PASSAGE:
The boot doesnt get that far anymore. Theres no menu, only the early stage BTX loader.


----------



## VladiBG (Dec 13, 2018)

boot with the LiveCD create a directory /tmp/root and mount your freebsd-ufs partition there. Setup your network and make a backup of your files. Then you can reinstall 11.2-RELEASE

EDIT:
After you make a *backup *you can try this (This may be bad advice so try on your own risk)

boot with the 11.2-RELEASE livecd and setup your network
`dhclient hn0` # or use ifconfig to set your ip address/gateway/dns
`setenv UNAME_r 12.0-RELEASE` # this will trick freebsd-update that we are running 12.0-RELEASE
`mkdir /tmp/root` # create a mount point
`mount /dev/ada6p2 /tmp/root` # mount the root partition from your hard-disk
`freebsd-update -b /tmp/root/ -d /tmp/root/var/db/freebsd-update/ upgrade -r 11.2-RELEASE` # upgrade(downgrade) 12.0-RELEASE to 11.2-RELEASE
`freebsd-update -b /tmp/root/ -d /tmp/root/var/db/freebsd-update/ install` # Install 11.2-RELEASE kernel
Do not reboot run again the install
`freebsd-update -b /tmp/root/ -d /tmp/root/var/db/freebsd-update/ install` # Install 11.2-RELEASE userland
`reboot`


----------



## ahhyes (Dec 13, 2018)

VladiBG said:


> boot with the LiveCD create a directory /tmp/root and mount your freebsd-ufs partition there. Setup your network and make a backup of your files. Then you can reinstall 11.2-RELEASE
> 
> EDIT:
> After you make a *backup *you can try this (This may be bad advice so try on your own risk)
> ...



Thank you 

The update process didnt get as far as installing the userland for 12.0-RELEASE - it screwed up after the first phase which was installing the 12.0 kernel (and I am guessing that phase also "upgraded" the bootloader), reverting that phase would probably be enough to fix the system.


----------



## ahhyes (Dec 13, 2018)

Is it possible this might work (after mounting the disk under /tmp/root):

`freebsd-update -b /tmp/root/ -d /tmp/root/var/db/freebsd-update/ rollback`


----------



## ahhyes (Dec 13, 2018)

ahhyes said:


> Is it possible this might work (after mounting the disk under /tmp/root):
> 
> `freebsd-update -b /tmp/root/ -d /tmp/root/var/db/freebsd-update/ rollback`



Well I answer my own question, it wont work, freebsd-update complains it cant find the rollback dir, so I ran the same command under `truss` and here is the result:





So `truss` reveals what `freebsd-update` is looking for when it tries to rollback.. And the subsequent `find` command I did shows what rollback directories actually exist.. Interestingly the rollback dir has the right date on it for when I did the upgrade, but `freebsd-update` seems to have other ideas on what it wants to look for.. I guess this is the end of the road for me?


----------



## VladiBG (Dec 13, 2018)

YOUR ASSIGNMENT:
List every command that VladiBG's EDIT in the forum thread gives to run, in order.

ENTRIES SUPPLIED:
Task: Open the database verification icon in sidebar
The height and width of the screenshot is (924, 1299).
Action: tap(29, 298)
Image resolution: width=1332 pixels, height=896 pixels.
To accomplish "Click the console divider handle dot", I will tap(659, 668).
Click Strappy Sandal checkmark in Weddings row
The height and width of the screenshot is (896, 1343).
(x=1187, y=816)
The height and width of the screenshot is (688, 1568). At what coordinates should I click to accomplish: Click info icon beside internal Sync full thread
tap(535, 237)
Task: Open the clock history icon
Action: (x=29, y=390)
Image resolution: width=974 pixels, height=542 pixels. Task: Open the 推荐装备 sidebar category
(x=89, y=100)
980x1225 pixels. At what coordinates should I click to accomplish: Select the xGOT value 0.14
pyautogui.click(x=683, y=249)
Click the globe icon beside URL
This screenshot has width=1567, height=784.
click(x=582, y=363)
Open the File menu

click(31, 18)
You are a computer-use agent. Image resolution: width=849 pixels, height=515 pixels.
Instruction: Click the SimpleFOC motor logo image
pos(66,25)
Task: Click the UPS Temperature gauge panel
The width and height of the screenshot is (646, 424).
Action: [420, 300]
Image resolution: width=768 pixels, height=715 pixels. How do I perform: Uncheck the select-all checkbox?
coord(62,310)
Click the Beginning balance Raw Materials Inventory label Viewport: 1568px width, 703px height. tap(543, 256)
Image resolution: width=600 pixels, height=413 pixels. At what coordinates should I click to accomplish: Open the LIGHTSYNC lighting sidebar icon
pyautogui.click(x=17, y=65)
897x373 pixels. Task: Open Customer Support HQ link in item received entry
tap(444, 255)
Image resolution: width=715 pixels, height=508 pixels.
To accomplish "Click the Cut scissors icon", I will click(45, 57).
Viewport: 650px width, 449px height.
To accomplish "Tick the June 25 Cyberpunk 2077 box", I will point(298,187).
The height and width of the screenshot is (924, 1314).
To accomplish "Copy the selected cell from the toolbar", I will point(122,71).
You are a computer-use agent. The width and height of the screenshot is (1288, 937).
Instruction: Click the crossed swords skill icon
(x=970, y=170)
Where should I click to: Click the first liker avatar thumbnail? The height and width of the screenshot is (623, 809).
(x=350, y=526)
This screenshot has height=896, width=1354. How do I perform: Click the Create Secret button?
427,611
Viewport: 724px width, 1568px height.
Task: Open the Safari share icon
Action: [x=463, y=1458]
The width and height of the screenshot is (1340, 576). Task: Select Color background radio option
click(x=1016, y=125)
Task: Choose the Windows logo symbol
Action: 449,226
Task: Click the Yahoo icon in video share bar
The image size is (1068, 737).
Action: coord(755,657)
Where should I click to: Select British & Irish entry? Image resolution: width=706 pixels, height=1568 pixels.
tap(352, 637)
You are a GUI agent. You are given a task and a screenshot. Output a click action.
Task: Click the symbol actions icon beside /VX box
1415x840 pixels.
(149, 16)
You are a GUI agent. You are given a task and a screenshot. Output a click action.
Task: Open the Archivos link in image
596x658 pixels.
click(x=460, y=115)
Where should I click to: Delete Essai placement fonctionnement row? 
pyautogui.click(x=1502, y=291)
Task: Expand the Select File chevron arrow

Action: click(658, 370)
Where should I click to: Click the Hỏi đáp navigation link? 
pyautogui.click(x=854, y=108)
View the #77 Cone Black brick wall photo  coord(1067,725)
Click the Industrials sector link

TASK RESULT:
1. dhclient hn0
2. setenv UNAME_r 12.0-RELEASE
3. mkdir /tmp/root
4. mount /dev/ada6p2 /tmp/root
5. freebsd-update -b /tmp/root/ -d /tmp/root/var/db/freebsd-update/ upgrade -r 11.2-RELEASE
6. freebsd-update -b /tmp/root/ -d /tmp/root/var/db/freebsd-update/ install
7. freebsd-update -b /tmp/root/ -d /tmp/root/var/db/freebsd-update/ install
8. reboot